Presto Multinode Cluster setup For Carbondata

Installing Presto

Download the 0.210 version of Presto using: wget https://repo1.maven.org/maven2/com/facebook/presto/presto-server/0.210/presto-server-0.210.tar.gz
Extract Presto tar file: tar zxvf presto-server-0.210.tar.gz.
Download the Presto CLI for the coordinator and name it presto.

  wget https://repo1.maven.org/maven2/com/facebook/presto/presto-cli/0.210/presto-cli-0.210-executable.jar

  mv presto-cli-0.210-executable.jar presto

  chmod +x presto

Create Configuration Files

Create etc folder in presto-server-0.210 directory.
Create config.properties, jvm.config, log.properties, and node.properties files.
Install uuid to generate a node.id.
```
sudo apt-get install uuid

uuid
```

Contents of your node.properties file

node.environment=production
node.id=<generated uuid>
node.data-dir=/home/ubuntu/data

Contents of your jvm.config file

-server
-Xmx16G
-XX:+UseG1GC
-XX:G1HeapRegionSize=32M
-XX:+UseGCOverheadLimit
-XX:+ExplicitGCInvokesConcurrent
-XX:+HeapDumpOnOutOfMemoryError
-XX:OnOutOfMemoryError=kill -9 %p

Contents of your log.properties file

com.facebook.presto=INFO

The default minimum level is INFO. There are four levels: DEBUG, INFO, WARN and ERROR.

Coordinator Configurations

Contents of your config.properties

coordinator=true
node-scheduler.include-coordinator=false
http-server.http.port=8086
query.max-memory=5GB
query.max-total-memory-per-node=5GB
query.max-memory-per-node=3GB
memory.heap-headroom-per-node=1GB
discovery-server.enabled=true
discovery.uri=<coordinator_ip>:8086

The options node-scheduler.include-coordinator=false and coordinator=true indicate that the node is the coordinator and tells the coordinator not to do any of the computation work itself and to use the workers.

Note: We recommend setting query.max-memory-per-node to half of the JVM config max memory, though if your workload is highly concurrent, you may want to use a lower value for query.max-memory-per-node.

Also relation between below two configuration-properties should be like: If, query.max-memory-per-node=30GB Then, query.max-memory=<30GB * number of nodes>.

Worker Configurations

Contents of your config.properties

coordinator=false
http-server.http.port=8086
query.max-memory=5GB
query.max-memory-per-node=2GB
discovery.uri=<coordinator_ip>:8086

Note: jvm.config and node.properties files are same for all the nodes (worker + coordinator).
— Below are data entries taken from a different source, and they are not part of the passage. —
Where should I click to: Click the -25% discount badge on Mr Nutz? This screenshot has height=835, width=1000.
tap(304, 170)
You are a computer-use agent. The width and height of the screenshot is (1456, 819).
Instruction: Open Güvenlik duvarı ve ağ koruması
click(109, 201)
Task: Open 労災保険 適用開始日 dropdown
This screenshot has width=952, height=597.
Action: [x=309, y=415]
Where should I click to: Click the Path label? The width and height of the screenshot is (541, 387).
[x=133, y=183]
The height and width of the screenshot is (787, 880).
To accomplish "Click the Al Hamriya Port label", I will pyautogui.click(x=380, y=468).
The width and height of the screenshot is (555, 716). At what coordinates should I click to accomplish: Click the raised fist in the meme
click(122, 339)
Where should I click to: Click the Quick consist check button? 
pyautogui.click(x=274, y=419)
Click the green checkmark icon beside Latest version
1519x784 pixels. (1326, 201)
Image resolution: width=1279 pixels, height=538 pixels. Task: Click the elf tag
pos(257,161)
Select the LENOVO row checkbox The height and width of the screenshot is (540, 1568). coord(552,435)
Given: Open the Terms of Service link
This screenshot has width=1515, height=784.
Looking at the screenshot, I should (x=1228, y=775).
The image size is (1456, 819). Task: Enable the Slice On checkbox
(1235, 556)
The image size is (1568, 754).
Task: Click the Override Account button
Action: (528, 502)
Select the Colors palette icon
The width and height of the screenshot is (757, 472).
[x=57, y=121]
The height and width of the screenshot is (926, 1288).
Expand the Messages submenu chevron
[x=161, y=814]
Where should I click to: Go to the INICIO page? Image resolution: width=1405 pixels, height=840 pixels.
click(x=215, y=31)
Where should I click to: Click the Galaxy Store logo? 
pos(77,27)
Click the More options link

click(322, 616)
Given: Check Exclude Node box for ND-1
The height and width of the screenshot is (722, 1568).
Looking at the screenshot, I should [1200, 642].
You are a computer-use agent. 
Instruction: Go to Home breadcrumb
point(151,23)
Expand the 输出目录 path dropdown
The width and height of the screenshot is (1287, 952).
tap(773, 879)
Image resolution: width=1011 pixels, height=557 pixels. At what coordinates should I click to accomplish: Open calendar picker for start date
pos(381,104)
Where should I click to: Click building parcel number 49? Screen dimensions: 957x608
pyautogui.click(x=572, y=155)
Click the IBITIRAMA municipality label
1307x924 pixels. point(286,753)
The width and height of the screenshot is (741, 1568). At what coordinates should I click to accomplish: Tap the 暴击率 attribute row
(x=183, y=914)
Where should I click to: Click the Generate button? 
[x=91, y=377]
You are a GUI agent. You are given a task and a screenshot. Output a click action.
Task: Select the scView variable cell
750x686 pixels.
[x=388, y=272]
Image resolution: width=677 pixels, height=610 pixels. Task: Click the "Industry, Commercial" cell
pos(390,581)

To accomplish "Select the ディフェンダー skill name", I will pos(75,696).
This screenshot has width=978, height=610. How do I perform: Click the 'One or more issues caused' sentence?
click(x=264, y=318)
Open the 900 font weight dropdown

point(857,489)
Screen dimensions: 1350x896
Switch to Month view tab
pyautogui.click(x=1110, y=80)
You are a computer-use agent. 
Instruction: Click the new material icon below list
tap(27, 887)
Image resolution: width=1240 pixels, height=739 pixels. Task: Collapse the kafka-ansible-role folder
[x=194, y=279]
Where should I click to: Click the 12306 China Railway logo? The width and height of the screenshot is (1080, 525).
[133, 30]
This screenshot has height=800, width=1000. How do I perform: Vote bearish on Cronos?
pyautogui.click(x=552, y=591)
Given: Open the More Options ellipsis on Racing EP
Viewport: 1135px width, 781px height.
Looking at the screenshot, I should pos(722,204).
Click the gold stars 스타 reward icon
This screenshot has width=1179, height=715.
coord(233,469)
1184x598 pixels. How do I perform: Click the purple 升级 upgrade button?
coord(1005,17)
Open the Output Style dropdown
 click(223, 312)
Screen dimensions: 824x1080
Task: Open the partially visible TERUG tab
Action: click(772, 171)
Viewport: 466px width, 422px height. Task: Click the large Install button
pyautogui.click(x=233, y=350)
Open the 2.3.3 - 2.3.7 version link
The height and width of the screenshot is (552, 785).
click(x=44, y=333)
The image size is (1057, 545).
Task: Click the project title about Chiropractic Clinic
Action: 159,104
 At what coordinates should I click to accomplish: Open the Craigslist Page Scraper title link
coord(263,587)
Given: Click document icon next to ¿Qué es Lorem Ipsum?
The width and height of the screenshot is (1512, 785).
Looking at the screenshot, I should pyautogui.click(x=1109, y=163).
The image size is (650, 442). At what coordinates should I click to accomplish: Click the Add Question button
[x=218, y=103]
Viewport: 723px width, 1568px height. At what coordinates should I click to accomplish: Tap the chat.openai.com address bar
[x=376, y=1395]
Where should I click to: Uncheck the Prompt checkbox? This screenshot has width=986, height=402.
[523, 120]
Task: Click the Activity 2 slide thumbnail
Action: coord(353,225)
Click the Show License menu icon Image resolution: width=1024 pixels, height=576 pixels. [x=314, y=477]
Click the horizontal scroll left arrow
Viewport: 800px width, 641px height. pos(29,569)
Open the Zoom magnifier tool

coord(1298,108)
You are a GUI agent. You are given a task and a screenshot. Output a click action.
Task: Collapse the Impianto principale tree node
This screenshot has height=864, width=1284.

All the nodes should have different node.id.

Catalog Configurations

Create a folder named catalog in etc directory of presto on all the nodes of the cluster including the coordinator.

Configuring Carbondata in Presto

Create a file named carbondata.properties in the catalog folder and set the required properties on all the nodes.

Add Plugins

Create a directory named carbondata in plugin directory of presto.
Copy carbondata jars to plugin/carbondata directory on all nodes.

Start Presto Server on all nodes

./presto-server-0.210/bin/launcher start

To run it as a background process.

./presto-server-0.210/bin/launcher run

To run it in foreground.

Start Presto CLI

./presto

To connect to carbondata catalog use the following command:

./presto --server <coordinator_ip>:8086 --catalog carbondata --schema <schema_name>

Execute the following command to ensure the workers are connected.

select * from system.runtime.nodes;

Now you can use the Presto CLI on the coordinator to query data sources in the catalog using the Presto workers.